# Task item
Lines containing the word "height" are to be copied from the data below.

# Extracted records
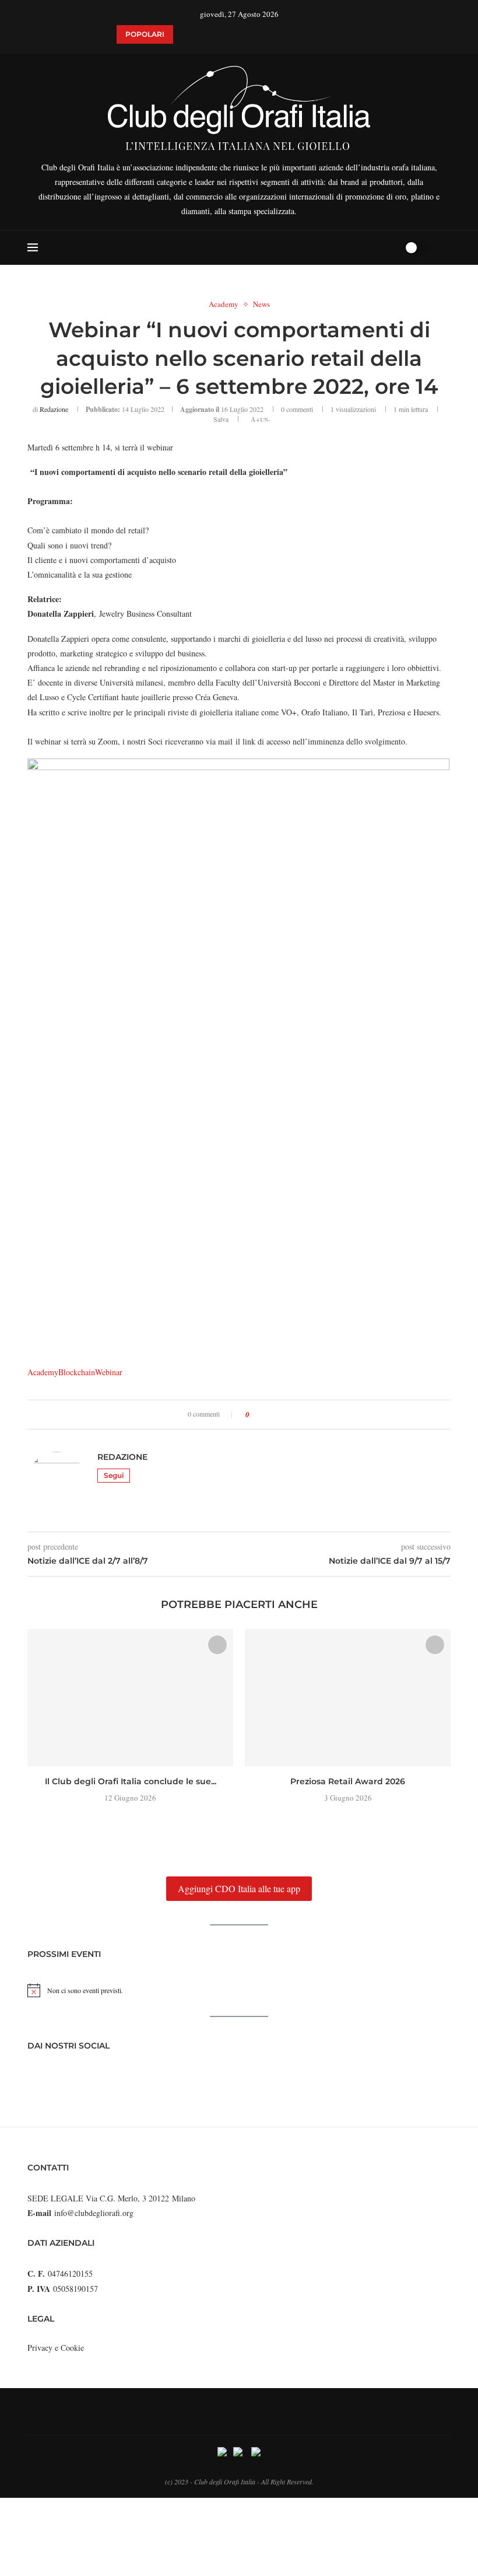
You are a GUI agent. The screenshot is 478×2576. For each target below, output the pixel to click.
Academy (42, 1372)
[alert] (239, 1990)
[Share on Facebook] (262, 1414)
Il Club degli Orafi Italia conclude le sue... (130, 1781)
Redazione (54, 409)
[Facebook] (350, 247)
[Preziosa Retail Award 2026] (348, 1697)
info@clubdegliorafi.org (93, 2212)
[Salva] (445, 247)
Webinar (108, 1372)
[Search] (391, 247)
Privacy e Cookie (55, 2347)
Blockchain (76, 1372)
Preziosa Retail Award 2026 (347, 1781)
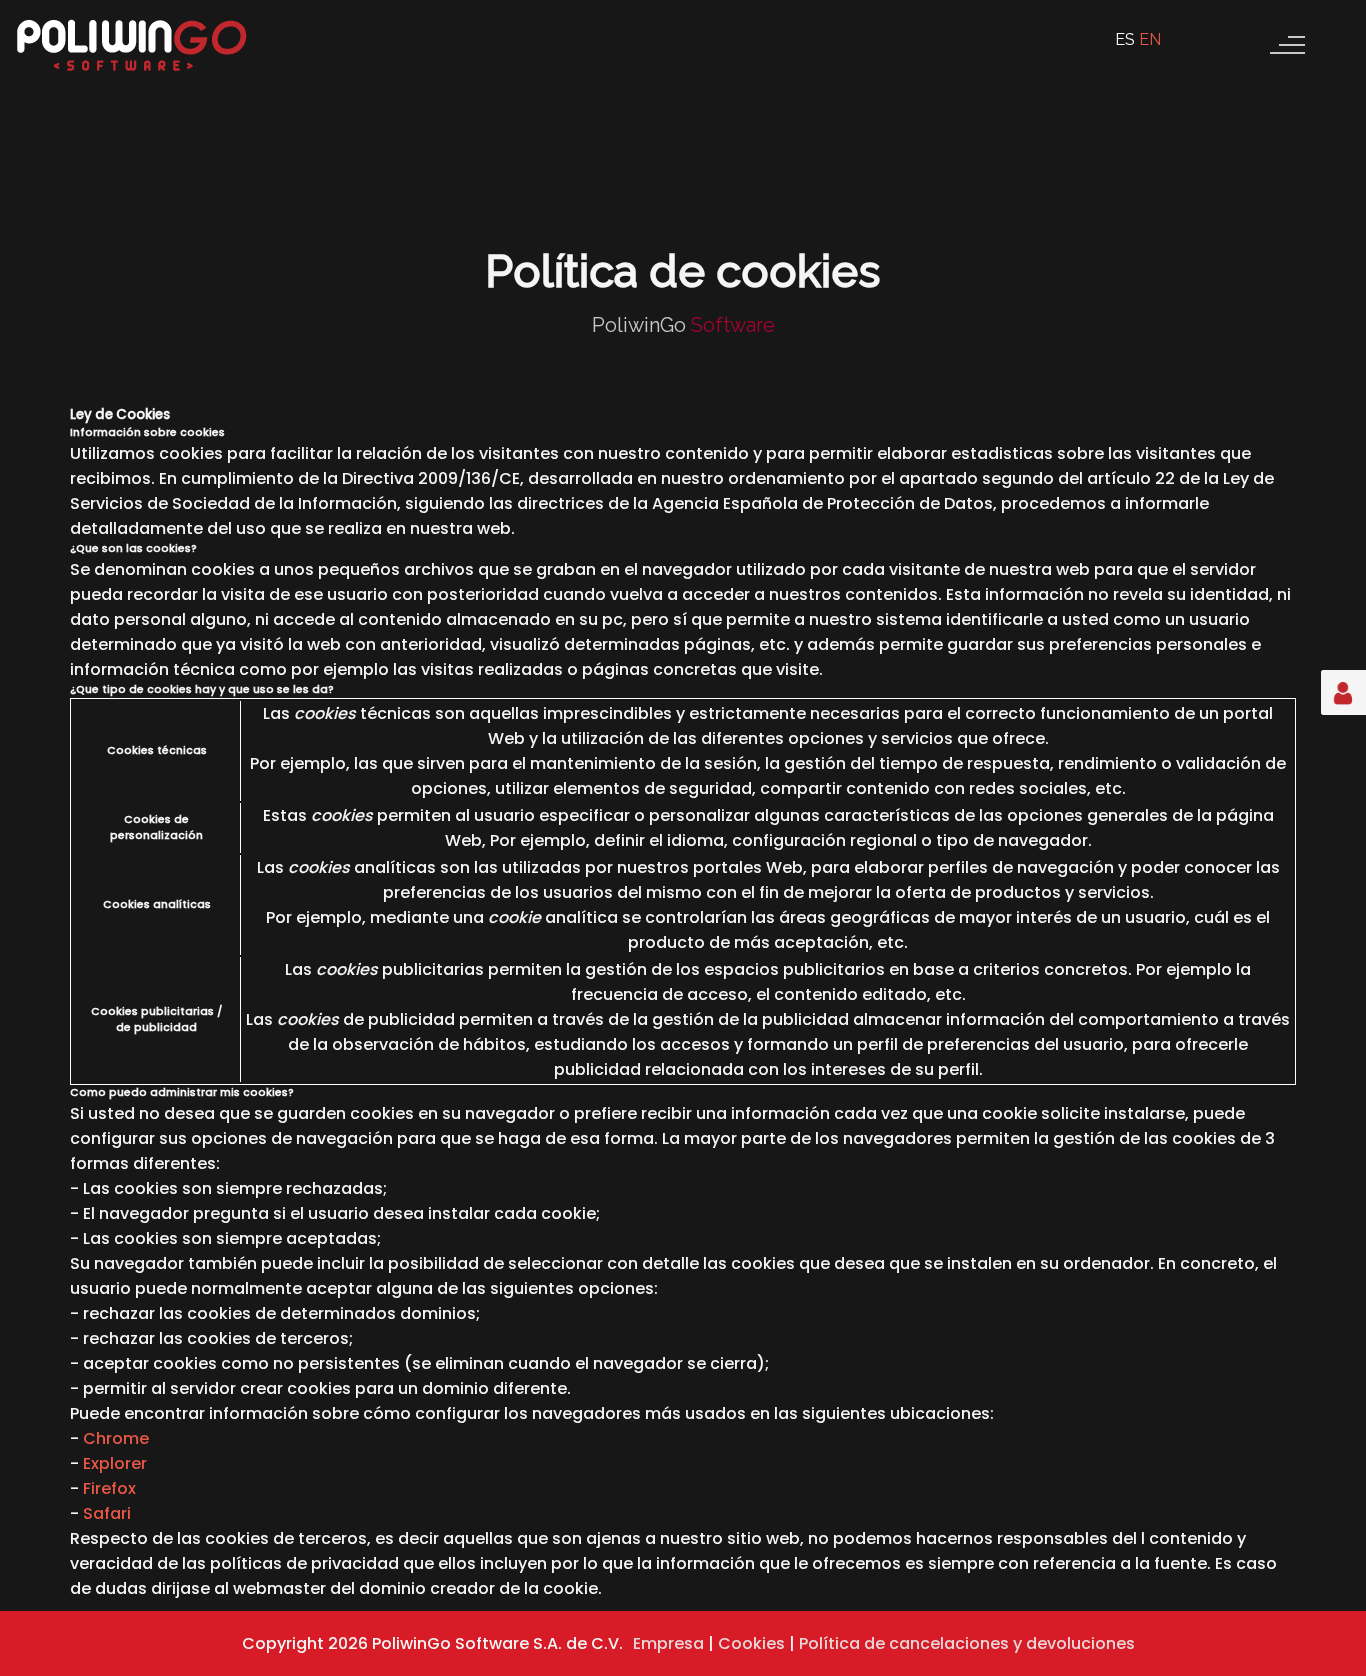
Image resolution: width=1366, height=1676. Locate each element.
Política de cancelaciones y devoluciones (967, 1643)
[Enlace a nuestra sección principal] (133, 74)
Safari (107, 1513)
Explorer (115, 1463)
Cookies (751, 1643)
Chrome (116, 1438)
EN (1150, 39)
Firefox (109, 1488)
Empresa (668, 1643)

...

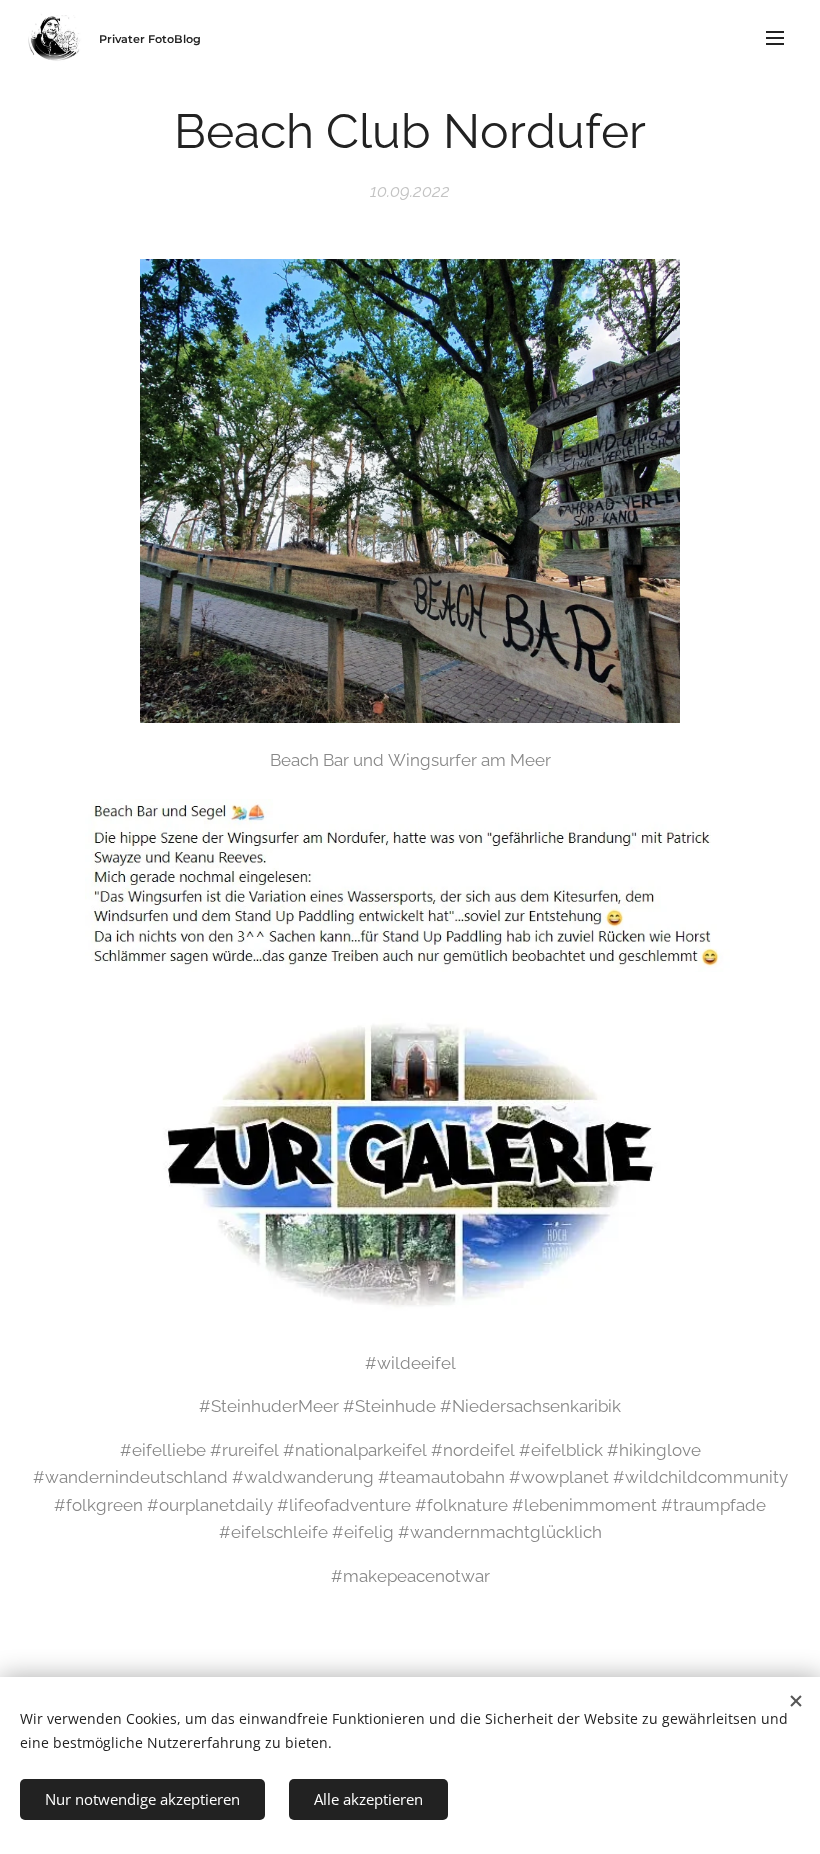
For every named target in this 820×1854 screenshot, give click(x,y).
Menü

* * *

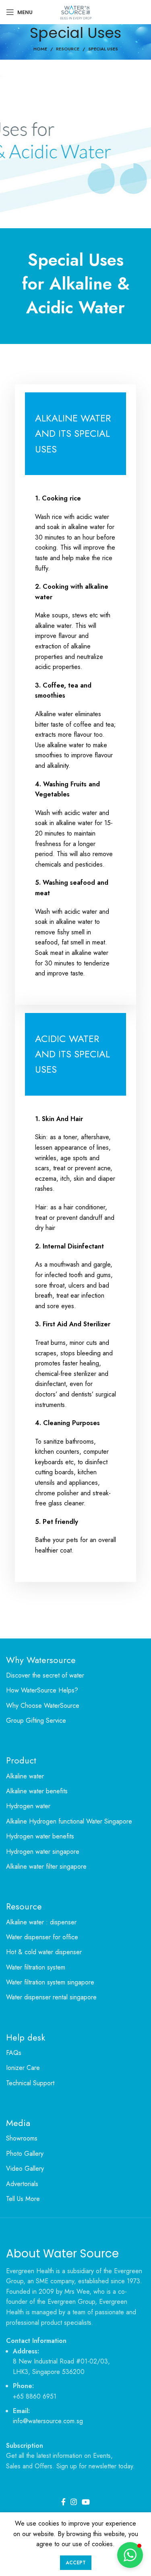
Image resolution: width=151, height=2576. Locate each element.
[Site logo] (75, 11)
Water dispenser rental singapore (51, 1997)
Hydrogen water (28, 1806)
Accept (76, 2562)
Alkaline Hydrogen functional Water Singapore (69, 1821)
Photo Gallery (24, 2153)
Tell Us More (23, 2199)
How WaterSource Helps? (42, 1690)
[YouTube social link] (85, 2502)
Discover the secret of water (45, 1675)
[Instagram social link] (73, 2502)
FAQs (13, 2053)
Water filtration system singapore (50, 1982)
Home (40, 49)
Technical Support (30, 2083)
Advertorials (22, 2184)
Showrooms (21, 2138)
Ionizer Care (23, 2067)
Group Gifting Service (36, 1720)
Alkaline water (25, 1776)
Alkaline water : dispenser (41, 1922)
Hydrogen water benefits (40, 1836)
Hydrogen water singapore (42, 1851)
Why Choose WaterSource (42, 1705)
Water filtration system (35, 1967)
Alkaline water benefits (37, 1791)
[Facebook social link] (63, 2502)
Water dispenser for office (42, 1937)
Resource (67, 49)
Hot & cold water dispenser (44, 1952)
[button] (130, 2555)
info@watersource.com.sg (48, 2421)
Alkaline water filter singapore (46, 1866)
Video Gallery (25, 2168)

# Response to the task
Image resolution: width=1366, height=1676. Locate each element.
Image resolution: width=151, height=2576. Locate each element.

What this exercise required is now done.